28.Bölüm

1.7K 116 98
                                    

Açılay Ahenk, annesinin bakkaldan istediği malzemeleri alıp eve döndükten sonra annesinden zorla sokakta oyun izni almış. Sokağa tozunu atmaya gelmişti.

Gözleri Yiğit Hamza'sını aramıştı ama ortalıkta gözükmüyordu yine. 'Kesin...' diye geçirdi içinden Açılay. 'Abisine yemek hazırlamaya çalışıyordur.'

Adımlarını Yiğit Hamza'nın evine yönletmişti. Evin kapısına geldiğinde art arda üç kez zile basmış ve beklemeye başlamıştı. Eğer kapı açılmazsa art arda tekrar basacaktı.

Neyseki kapı açılmıştı. Kapıyı korka korka Yiğit Hamza açmıştı. Açılay'ı görünce içine bir su serpilmişti. Zira alacaklı gibi kapıyı çalan kişinin abisinin arkadaşları olduğunu düşünmüştü.

"Naber Yiğit Hamza?" demişti Açılay gülümseyerek. Yiğit Hamza da ona gülümseyip, "İyiyim Açı, içeri gel." demişti.

Açılay ayakkabılarını çıkarıp içeri girmişti hemen. Ev yine yemek kokularıyla harmanlanmıştı. Açılay hızlıca mutfağa girdiğinde, Yiğit Hamza hemen "Aç mısın?" diye sormuştu.

"Valla ne hazırladıysan yerim," demişti Açılay gülümseyerek. Yiğit Hamza hemen hazırladığı kurabiyelerden Açılay'ın önüne koymuş ve dolaptaki soğuk portakal suyundan bir bardak arkadaşına, bir bardakta kendine doldurmuştu.

Açılay gülen bir yüzle izliyordu ama o gülen yüzünü ardında büyük bir hüzün vardı. Daha 11 yaşındaydıklar ama eşit şartlarda değildiler.

Açılay mutfağa girmezdi, yemeği her zaman hazır olurdu. Annesi odasını toplaması için uyardığında, yapmasa bile annesi kızmaz, birlikte toplarlardı.

Açılay'ın birilerini düşünmesini gerektirecek bir durum yoktu. Aksine kendisini annesi ve ablası her zaman düşünüyordu.
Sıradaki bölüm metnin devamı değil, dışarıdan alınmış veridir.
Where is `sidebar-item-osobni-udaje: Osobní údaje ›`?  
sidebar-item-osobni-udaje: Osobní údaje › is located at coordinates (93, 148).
Ama.. Yiğit Hamza öyle değildi. Onun düşüneceği 3 kişi vardı. Annesi ve babası küslerdi ve birbirlerini tek gecelik ilişkilerle aldatıyorlardı. Eve geldikleri zaman yemek arıyorlardı, yedikleri yemeğin ise Ege Deniz'inin yaptığını düşünüyorlardı. Halbuki hepsini emek emek Yiğit Hamza yapıyordu.
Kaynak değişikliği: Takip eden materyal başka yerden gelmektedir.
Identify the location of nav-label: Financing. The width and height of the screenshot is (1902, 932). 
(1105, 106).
Açılay tam Yiğit Hamza'yı oyun oynamaya çağıracaktı ki, kapının kilidini sesi duyulmuştu evde. Bu saatte eve tabikide Ege Denizi gelirdi.
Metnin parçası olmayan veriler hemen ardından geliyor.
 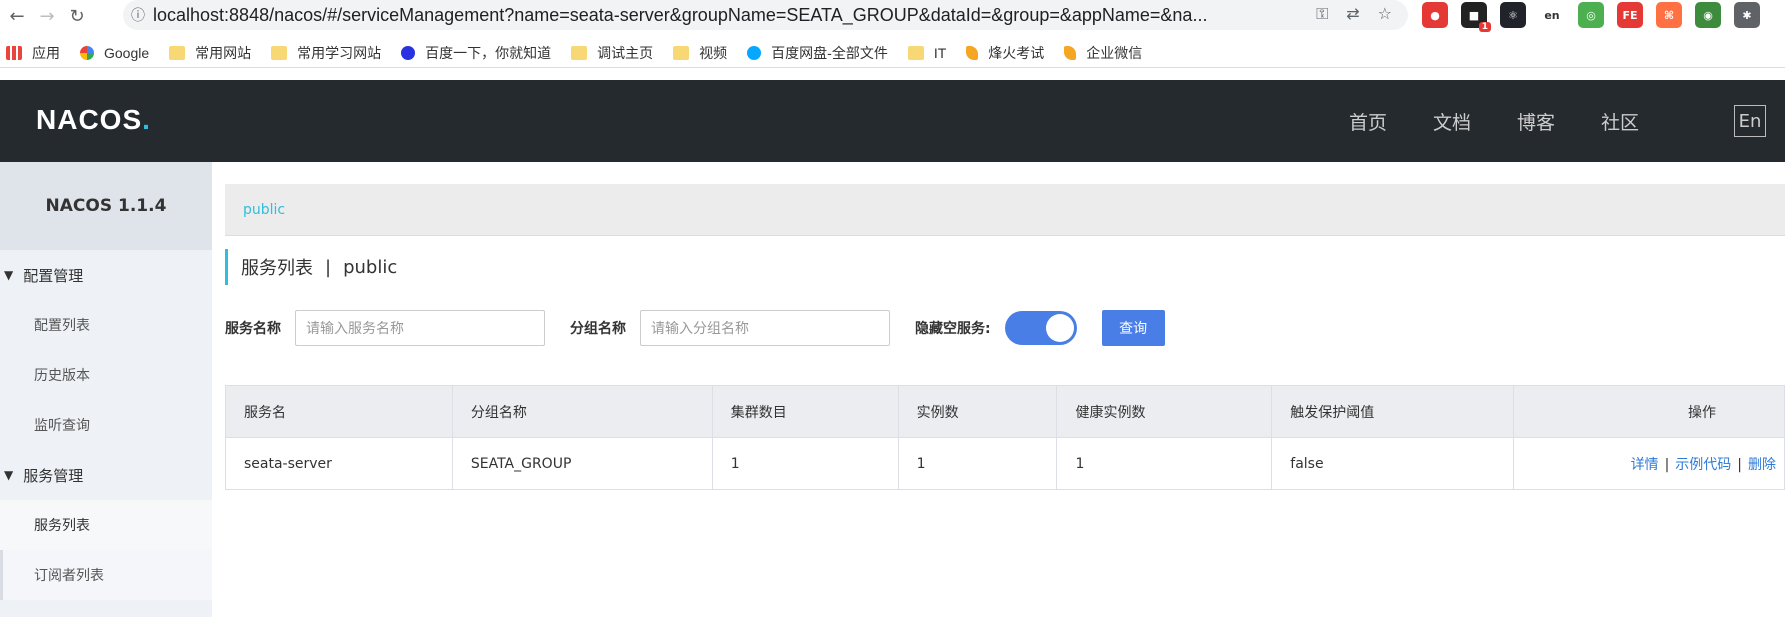 I want to click on reload-button: ↻, so click(x=77, y=16).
Yiğit Hamza fırlayarak sandalyeden kalktığında Açılay'da onun peşine düştü. İkili kapının önüne dikilmişti.

"Hoşgeldin abi," demişti Yiğit Hamza hevesli sesiyle. "Yemek hazırladım. Açsan hemen kurayım sofrayı."

Ege Denizi, Yiğit Hamza'nın yüzüne bile bakmadan. Merdivenleri tırmandı. Onun arkasından Yiğit Hamza, onun arkasından da Açılay.

Yiğit Hamza abisi ona yüzünü dönsün diye konuşuyordu ama abisi ona bakmıyordu. Ege Denizi odasına girdiğinde arkasına bile bakmadan kapısını kapatıp, kilitlemişti. Az kalsın Yiğit Hamza'nın parmakları kapının arasında kalacaktı.

Eli havada kalmıştı. Yavaş yavaş yere indirdi. Yere çöküp ağlamaya başlamıştı. Onun yanına da Açılay diz dökmüştü. Arkadaşına sıkıca sarılmıştı. Onun ağlamasına dayanmazdı.

Ama bunlar ilk değildi. Kapılar bir defa Yiğit Hamza'nın yüzüne kapanmayacaktı. Ege Denizi ona kapılarını hep kapatacaktı. Ve bu bir şekilde durabilirdi o da ikisinden birinin canı çıktığı zamandı.

*******

Mardin'e geri dönmüştük ama aklım hâlâ Yiğit Hamza'da kalmıştı. Ama bugün aklımı toplamam lazımdı çünkü Küçük Ağa'nın eğlencesine musallat olacaktım.